本当はこの後に「覚えられたかどうかテストをしてみる」必要があります。しかしそれは宿題になっていないので、そこまでやれる子は極まれです。

紙で隠して自分でテストをし、覚えられていないものは再度書いて練習し、そして再びテストをして覚えられているかチェックして…このサイクルを満点になるまで繰り返すことが、本当の勉強のやり方なのです。

 

「インプット」よりも「アウトプット」

実際の授業で使用している講師手作りの教材です。一方通行にならないよう穴埋め形式になっているのが特徴です。

勉強には「知識を頭の中に入れる=インプット」と「頭の中にある知識を使う=アウトプット」の2種類があります。

時間をかけて勉強しているのに成績がなかなか伸びない子の多くは、勉強が「インプット」に偏っているように思えます。しかし、記憶を定着させるには「インプット」よりも「アウトプット」の方が重要であることが脳科学の研究から明らかになっています。

東大の教授で脳科学を研究している池谷裕二先生が書かれた『受験脳の作り方』という本の中で次のような実験をしています。

『スワヒリ語とよばれる全く知らない言語の単語を40個覚える。その後テストをし、間違えた問題を4つのグループ(図1参照)に分かれそれぞれのやり方で覚え直し、そして満点になるまでテストをする』

図1

というものです。

果たしてどのグループが一番覚えるのが早かったでしょうか。

結果は、「ほとんど同じ」でした。

ならばどのやり方でもいいと思うかもしれません。ところが、この実験には続きがあります。

 

『1週間後に再テストをする』

 

その結果が図1の下の段の正答率です。グループ1・2と3・4で大きく差が開いているのが分かります。違いは何かというと、「再テストのやり方」です。
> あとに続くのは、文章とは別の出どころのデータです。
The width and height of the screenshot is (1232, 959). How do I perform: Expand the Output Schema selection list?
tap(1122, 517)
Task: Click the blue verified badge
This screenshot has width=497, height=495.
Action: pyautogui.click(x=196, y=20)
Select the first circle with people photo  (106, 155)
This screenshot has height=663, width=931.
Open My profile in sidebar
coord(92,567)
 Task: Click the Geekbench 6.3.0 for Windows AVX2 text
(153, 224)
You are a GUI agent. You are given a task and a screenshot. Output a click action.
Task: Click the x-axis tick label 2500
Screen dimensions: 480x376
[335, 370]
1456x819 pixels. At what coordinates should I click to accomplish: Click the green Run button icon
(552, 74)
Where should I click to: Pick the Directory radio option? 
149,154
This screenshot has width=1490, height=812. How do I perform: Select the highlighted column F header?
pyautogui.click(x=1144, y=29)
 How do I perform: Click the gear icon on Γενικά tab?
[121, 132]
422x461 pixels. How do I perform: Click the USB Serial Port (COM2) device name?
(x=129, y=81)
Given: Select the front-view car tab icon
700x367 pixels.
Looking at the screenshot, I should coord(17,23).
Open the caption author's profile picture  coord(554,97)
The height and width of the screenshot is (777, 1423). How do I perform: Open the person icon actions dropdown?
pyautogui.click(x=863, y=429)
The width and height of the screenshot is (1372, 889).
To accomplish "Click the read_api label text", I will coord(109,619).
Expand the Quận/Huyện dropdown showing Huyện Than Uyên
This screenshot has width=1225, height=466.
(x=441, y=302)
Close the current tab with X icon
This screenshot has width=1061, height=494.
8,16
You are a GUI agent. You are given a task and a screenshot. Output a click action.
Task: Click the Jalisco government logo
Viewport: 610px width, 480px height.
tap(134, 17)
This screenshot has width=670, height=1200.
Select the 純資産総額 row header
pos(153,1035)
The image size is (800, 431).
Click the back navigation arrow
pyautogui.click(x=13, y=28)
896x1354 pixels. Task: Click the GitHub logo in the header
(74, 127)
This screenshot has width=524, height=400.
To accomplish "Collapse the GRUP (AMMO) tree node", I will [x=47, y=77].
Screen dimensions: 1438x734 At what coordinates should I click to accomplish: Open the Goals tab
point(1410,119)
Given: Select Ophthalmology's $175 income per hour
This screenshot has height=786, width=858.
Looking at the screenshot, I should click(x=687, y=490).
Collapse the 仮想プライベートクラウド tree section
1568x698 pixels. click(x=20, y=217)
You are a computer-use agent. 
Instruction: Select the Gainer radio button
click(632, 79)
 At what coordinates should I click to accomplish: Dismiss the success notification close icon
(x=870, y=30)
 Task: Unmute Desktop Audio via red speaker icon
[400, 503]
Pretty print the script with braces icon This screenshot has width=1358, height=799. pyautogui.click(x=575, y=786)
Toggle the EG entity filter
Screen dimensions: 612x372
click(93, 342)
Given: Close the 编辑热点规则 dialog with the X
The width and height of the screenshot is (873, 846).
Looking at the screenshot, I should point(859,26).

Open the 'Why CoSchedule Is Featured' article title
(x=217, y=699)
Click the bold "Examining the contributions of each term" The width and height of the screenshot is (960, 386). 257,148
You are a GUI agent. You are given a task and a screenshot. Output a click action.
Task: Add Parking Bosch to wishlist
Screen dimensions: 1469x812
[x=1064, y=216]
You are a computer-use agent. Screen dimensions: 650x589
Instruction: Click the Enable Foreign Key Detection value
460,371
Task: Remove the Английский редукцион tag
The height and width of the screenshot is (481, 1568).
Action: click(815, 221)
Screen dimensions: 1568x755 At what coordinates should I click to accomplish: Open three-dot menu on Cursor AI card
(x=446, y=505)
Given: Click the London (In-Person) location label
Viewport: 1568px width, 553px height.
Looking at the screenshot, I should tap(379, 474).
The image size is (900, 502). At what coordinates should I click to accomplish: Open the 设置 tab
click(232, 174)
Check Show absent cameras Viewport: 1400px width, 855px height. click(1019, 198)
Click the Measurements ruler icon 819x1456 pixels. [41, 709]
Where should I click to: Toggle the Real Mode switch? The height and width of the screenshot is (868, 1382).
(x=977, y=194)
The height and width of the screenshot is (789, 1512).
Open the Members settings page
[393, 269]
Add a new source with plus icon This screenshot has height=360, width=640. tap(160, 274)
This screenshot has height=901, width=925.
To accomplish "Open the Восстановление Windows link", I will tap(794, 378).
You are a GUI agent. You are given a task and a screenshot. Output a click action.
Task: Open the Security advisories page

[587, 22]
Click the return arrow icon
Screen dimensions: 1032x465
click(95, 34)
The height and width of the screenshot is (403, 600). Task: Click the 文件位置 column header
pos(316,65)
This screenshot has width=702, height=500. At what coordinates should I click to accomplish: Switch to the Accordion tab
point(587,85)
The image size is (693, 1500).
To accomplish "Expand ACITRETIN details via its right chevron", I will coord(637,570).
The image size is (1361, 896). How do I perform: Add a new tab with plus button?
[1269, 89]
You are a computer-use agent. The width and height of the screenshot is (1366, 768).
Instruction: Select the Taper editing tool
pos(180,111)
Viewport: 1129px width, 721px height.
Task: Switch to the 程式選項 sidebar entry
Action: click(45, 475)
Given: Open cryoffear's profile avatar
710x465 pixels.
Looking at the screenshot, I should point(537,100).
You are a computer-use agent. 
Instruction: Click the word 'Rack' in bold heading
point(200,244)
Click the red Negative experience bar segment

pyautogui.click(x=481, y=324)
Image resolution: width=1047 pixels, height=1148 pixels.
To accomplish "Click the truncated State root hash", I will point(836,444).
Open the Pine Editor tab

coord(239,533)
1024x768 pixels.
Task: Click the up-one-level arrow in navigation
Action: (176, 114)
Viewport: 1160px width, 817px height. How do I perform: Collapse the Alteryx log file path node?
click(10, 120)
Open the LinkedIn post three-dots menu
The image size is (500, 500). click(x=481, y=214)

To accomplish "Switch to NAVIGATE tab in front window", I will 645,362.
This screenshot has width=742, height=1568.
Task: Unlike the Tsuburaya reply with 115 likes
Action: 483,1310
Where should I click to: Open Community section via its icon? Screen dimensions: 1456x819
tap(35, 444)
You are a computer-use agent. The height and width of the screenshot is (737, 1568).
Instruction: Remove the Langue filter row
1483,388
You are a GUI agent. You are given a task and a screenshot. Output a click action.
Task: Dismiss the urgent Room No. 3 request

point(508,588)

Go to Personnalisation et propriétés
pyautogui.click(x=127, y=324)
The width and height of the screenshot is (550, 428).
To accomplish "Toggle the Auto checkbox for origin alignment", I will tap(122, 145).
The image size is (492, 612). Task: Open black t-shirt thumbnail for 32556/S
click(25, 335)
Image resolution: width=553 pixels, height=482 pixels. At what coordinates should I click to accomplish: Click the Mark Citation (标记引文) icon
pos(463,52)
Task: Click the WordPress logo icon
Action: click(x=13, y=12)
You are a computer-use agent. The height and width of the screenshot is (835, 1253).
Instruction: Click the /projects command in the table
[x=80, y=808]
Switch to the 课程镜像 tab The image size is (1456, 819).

グループ1・2は再テストの際「すべての単語」のテストをしていた、つまりグループ3・4より多くのアウトプットを行っていたのです。

この実験結果からわかることは、脳は「インプット」よりも「アウトプット」を重視しているということです。

同じ時間勉強したとしても「インプット」ばかりやっている子と「アウトプット」もやっている子とでは、記憶の定着に大きな差が生まれます。ぜひ、アウトプットを積極的に取り入れていくように意識してみてください。

 

多くの個別指導塾は「インプット」に重点を置いているのが現状です。それが個別指導の強みと考えられているからです。私たちももちろん丁寧なインプットを心がけていますが、授業中必ずアウトプットも取り入れるようにしています。

「じゃあ今先生がやった通りに今度は自分でやってごらん?」

「この空欄には何が入ると思うか考えてごらん?」

コーチから教わるだけではサーブを打てるようにはなりません。教わったことをもとに自分の手で「やってみる」ことで初めてサーブが打てるようになります。

勉強も同じです。

単語を覚えるなら10回書くよりも10回テストした方が確実に覚えられます。

「この情報は使う機会がこんなに多いのか…ならば覚えなければ」と脳に判断させることです。

そしてこれは単語に限らず漢字・年号・公式等、全ての科目に通ずる鉄則なのです。

 

まとめ

・単語を覚えられない原因は「覚えるまで再テストをしていない」こと。

・正しい単語の覚え方…自分でテストをしてみる→間違えた問題は書いて練習→その後すべての単語を再テスト→間違えた問題は書いて練習…このサイクルを「満点」になるまで繰り返すこと。

・インプットよりもアウトプットが大事。10回書くよりも10回テストした方が記憶は定着する。